_PROMPT:_ Reading the listing below, restate each entry exactly as written.
————
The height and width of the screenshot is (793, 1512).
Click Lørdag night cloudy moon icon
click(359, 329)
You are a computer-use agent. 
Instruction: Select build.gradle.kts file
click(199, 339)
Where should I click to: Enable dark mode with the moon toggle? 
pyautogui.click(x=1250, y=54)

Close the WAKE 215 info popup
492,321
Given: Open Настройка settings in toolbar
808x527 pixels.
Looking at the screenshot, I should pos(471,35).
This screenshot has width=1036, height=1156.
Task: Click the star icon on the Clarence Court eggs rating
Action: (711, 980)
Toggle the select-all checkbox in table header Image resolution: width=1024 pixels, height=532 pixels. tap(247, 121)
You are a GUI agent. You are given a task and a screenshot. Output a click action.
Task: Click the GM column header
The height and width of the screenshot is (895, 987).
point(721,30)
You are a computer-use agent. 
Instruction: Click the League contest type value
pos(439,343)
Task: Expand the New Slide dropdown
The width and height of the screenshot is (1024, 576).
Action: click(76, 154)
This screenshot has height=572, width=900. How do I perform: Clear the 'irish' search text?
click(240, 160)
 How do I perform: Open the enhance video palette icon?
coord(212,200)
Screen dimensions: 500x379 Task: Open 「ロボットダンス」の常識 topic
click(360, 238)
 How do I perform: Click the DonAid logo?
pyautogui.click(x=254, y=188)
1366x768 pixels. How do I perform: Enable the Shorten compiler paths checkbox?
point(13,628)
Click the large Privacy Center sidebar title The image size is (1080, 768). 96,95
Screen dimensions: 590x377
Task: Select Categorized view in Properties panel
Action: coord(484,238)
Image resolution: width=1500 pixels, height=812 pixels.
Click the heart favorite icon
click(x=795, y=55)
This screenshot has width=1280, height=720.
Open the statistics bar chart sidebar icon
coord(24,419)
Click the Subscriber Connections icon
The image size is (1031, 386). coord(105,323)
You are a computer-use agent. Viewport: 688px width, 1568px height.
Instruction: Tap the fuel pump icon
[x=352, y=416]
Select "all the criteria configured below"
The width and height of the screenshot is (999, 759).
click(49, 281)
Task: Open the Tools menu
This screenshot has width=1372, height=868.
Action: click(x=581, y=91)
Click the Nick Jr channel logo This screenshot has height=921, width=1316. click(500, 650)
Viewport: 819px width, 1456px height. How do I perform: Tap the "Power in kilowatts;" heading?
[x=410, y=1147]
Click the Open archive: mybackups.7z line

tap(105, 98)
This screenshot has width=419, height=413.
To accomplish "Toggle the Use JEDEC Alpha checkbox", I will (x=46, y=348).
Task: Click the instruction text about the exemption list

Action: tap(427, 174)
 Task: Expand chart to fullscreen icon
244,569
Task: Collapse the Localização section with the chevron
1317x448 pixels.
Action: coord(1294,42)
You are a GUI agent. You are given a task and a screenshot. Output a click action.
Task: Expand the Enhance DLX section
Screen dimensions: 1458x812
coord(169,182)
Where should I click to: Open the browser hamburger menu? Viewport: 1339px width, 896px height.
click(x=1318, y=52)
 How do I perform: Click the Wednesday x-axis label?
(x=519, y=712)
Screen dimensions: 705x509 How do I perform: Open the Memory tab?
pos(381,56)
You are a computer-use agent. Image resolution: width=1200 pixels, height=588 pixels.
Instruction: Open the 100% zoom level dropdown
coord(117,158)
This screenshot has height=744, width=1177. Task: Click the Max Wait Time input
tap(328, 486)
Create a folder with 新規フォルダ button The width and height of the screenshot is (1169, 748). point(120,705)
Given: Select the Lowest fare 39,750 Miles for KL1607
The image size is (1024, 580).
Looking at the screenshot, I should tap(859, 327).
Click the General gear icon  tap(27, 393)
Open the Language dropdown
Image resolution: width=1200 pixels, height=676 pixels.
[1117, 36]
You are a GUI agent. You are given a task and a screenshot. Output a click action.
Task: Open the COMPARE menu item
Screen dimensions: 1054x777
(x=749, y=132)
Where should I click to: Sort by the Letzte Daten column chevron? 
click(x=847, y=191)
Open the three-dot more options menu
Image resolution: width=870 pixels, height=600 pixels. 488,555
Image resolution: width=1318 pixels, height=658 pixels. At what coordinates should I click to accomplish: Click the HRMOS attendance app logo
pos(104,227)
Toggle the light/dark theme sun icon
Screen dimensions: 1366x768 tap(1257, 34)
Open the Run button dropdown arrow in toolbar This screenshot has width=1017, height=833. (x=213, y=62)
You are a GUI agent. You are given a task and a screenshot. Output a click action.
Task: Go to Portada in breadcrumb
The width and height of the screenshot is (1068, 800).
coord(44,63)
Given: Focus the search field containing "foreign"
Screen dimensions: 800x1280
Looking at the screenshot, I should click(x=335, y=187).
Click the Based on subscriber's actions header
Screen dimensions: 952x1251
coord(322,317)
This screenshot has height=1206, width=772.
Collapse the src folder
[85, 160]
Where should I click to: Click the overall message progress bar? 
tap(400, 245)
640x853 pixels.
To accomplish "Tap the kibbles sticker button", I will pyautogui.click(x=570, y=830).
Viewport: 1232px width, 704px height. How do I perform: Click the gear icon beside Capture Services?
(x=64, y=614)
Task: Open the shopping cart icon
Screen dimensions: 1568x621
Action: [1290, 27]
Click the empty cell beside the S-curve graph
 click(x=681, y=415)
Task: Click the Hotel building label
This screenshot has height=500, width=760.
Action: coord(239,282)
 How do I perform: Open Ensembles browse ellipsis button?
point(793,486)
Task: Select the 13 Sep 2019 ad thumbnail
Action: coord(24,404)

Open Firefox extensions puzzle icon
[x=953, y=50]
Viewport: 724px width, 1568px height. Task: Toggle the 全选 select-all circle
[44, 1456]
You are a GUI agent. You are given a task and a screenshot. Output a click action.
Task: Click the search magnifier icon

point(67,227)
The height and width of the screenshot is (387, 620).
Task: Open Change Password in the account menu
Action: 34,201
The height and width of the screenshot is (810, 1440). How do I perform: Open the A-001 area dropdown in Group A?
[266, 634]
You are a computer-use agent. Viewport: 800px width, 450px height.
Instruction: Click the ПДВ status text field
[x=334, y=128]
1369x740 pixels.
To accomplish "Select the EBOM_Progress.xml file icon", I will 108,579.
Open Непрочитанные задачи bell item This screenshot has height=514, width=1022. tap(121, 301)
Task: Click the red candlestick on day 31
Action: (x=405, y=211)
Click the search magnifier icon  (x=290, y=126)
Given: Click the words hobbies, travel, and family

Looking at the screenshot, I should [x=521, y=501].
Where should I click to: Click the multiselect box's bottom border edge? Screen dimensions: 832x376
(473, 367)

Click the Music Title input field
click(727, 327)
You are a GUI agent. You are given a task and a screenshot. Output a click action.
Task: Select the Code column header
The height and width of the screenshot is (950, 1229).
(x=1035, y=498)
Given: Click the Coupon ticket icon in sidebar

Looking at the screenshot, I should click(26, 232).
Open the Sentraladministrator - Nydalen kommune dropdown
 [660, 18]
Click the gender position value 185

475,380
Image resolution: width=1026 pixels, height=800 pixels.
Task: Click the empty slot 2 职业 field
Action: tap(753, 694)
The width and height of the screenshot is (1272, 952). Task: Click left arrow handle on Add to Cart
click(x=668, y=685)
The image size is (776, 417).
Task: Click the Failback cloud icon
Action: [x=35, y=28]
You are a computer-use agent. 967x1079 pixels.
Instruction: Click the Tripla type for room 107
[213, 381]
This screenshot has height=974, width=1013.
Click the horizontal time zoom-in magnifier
————
_EXERCISE ANSWER:_
The height and width of the screenshot is (793, 1512).
Click Lørdag night cloudy moon icon
click(359, 329)
You are a computer-use agent. 
Instruction: Select build.gradle.kts file
click(199, 339)
Where should I click to: Enable dark mode with the moon toggle? 
pyautogui.click(x=1250, y=54)

Close the WAKE 215 info popup
492,321
Given: Open Настройка settings in toolbar
808x527 pixels.
Looking at the screenshot, I should pos(471,35).
This screenshot has width=1036, height=1156.
Task: Click the star icon on the Clarence Court eggs rating
Action: (711, 980)
Toggle the select-all checkbox in table header Image resolution: width=1024 pixels, height=532 pixels. tap(247, 121)
You are a GUI agent. You are given a task and a screenshot. Output a click action.
Task: Click the GM column header
The height and width of the screenshot is (895, 987).
point(721,30)
You are a computer-use agent. 
Instruction: Click the League contest type value
pos(439,343)
Task: Expand the New Slide dropdown
The width and height of the screenshot is (1024, 576).
Action: click(76, 154)
This screenshot has height=572, width=900. How do I perform: Clear the 'irish' search text?
click(240, 160)
 How do I perform: Open the enhance video palette icon?
coord(212,200)
Screen dimensions: 500x379 Task: Open 「ロボットダンス」の常識 topic
click(360, 238)
 How do I perform: Click the DonAid logo?
pyautogui.click(x=254, y=188)
1366x768 pixels. How do I perform: Enable the Shorten compiler paths checkbox?
point(13,628)
Click the large Privacy Center sidebar title The image size is (1080, 768). 96,95
Screen dimensions: 590x377
Task: Select Categorized view in Properties panel
Action: coord(484,238)
Image resolution: width=1500 pixels, height=812 pixels.
Click the heart favorite icon
click(x=795, y=55)
This screenshot has width=1280, height=720.
Open the statistics bar chart sidebar icon
coord(24,419)
Click the Subscriber Connections icon
The image size is (1031, 386). coord(105,323)
You are a computer-use agent. Viewport: 688px width, 1568px height.
Instruction: Tap the fuel pump icon
[x=352, y=416]
Select "all the criteria configured below"
The width and height of the screenshot is (999, 759).
click(49, 281)
Task: Open the Tools menu
This screenshot has width=1372, height=868.
Action: click(x=581, y=91)
Click the Nick Jr channel logo This screenshot has height=921, width=1316. click(500, 650)
Viewport: 819px width, 1456px height. How do I perform: Tap the "Power in kilowatts;" heading?
[x=410, y=1147]
Click the Open archive: mybackups.7z line

tap(105, 98)
This screenshot has width=419, height=413.
To accomplish "Toggle the Use JEDEC Alpha checkbox", I will (x=46, y=348).
Task: Click the instruction text about the exemption list

Action: tap(427, 174)
 Task: Expand chart to fullscreen icon
244,569
Task: Collapse the Localização section with the chevron
1317x448 pixels.
Action: coord(1294,42)
You are a GUI agent. You are given a task and a screenshot. Output a click action.
Task: Expand the Enhance DLX section
Screen dimensions: 1458x812
coord(169,182)
Where should I click to: Open the browser hamburger menu? Viewport: 1339px width, 896px height.
click(x=1318, y=52)
 How do I perform: Click the Wednesday x-axis label?
(x=519, y=712)
Screen dimensions: 705x509 How do I perform: Open the Memory tab?
pos(381,56)
You are a computer-use agent. Image resolution: width=1200 pixels, height=588 pixels.
Instruction: Open the 100% zoom level dropdown
coord(117,158)
This screenshot has height=744, width=1177. Task: Click the Max Wait Time input
tap(328, 486)
Create a folder with 新規フォルダ button The width and height of the screenshot is (1169, 748). point(120,705)
Given: Select the Lowest fare 39,750 Miles for KL1607
The image size is (1024, 580).
Looking at the screenshot, I should tap(859, 327).
Click the General gear icon  tap(27, 393)
Open the Language dropdown
Image resolution: width=1200 pixels, height=676 pixels.
[1117, 36]
You are a GUI agent. You are given a task and a screenshot. Output a click action.
Task: Open the COMPARE menu item
Screen dimensions: 1054x777
(x=749, y=132)
Where should I click to: Sort by the Letzte Daten column chevron? 
click(x=847, y=191)
Open the three-dot more options menu
Image resolution: width=870 pixels, height=600 pixels. 488,555
Image resolution: width=1318 pixels, height=658 pixels. At what coordinates should I click to accomplish: Click the HRMOS attendance app logo
pos(104,227)
Toggle the light/dark theme sun icon
Screen dimensions: 1366x768 tap(1257, 34)
Open the Run button dropdown arrow in toolbar This screenshot has width=1017, height=833. (x=213, y=62)
You are a GUI agent. You are given a task and a screenshot. Output a click action.
Task: Go to Portada in breadcrumb
The width and height of the screenshot is (1068, 800).
coord(44,63)
Given: Focus the search field containing "foreign"
Screen dimensions: 800x1280
Looking at the screenshot, I should click(x=335, y=187).
Click the Based on subscriber's actions header
Screen dimensions: 952x1251
coord(322,317)
This screenshot has height=1206, width=772.
Collapse the src folder
[85, 160]
Where should I click to: Click the overall message progress bar? 
tap(400, 245)
640x853 pixels.
To accomplish "Tap the kibbles sticker button", I will pyautogui.click(x=570, y=830).
Viewport: 1232px width, 704px height. How do I perform: Click the gear icon beside Capture Services?
(x=64, y=614)
Task: Open the shopping cart icon
Screen dimensions: 1568x621
Action: [1290, 27]
Click the empty cell beside the S-curve graph
 click(x=681, y=415)
Task: Click the Hotel building label
This screenshot has height=500, width=760.
Action: coord(239,282)
 How do I perform: Open Ensembles browse ellipsis button?
point(793,486)
Task: Select the 13 Sep 2019 ad thumbnail
Action: coord(24,404)

Open Firefox extensions puzzle icon
[x=953, y=50]
Viewport: 724px width, 1568px height. Task: Toggle the 全选 select-all circle
[44, 1456]
You are a GUI agent. You are given a task and a screenshot. Output a click action.
Task: Click the search magnifier icon

point(67,227)
The height and width of the screenshot is (387, 620).
Task: Open Change Password in the account menu
Action: 34,201
The height and width of the screenshot is (810, 1440). How do I perform: Open the A-001 area dropdown in Group A?
[266, 634]
You are a computer-use agent. Viewport: 800px width, 450px height.
Instruction: Click the ПДВ status text field
[x=334, y=128]
1369x740 pixels.
To accomplish "Select the EBOM_Progress.xml file icon", I will 108,579.
Open Непрочитанные задачи bell item This screenshot has height=514, width=1022. tap(121, 301)
Task: Click the red candlestick on day 31
Action: (x=405, y=211)
Click the search magnifier icon  (x=290, y=126)
Given: Click the words hobbies, travel, and family

Looking at the screenshot, I should [x=521, y=501].
Where should I click to: Click the multiselect box's bottom border edge? Screen dimensions: 832x376
(473, 367)

Click the Music Title input field
click(727, 327)
You are a GUI agent. You are given a task and a screenshot. Output a click action.
Task: Select the Code column header
The height and width of the screenshot is (950, 1229).
(x=1035, y=498)
Given: Click the Coupon ticket icon in sidebar

Looking at the screenshot, I should click(26, 232).
Open the Sentraladministrator - Nydalen kommune dropdown
 [660, 18]
Click the gender position value 185

475,380
Image resolution: width=1026 pixels, height=800 pixels.
Task: Click the empty slot 2 职业 field
Action: tap(753, 694)
The width and height of the screenshot is (1272, 952). Task: Click left arrow handle on Add to Cart
click(x=668, y=685)
The image size is (776, 417).
Task: Click the Failback cloud icon
Action: [x=35, y=28]
You are a computer-use agent. 967x1079 pixels.
Instruction: Click the Tripla type for room 107
[213, 381]
This screenshot has height=974, width=1013.
Click the horizontal time zoom-in magnifier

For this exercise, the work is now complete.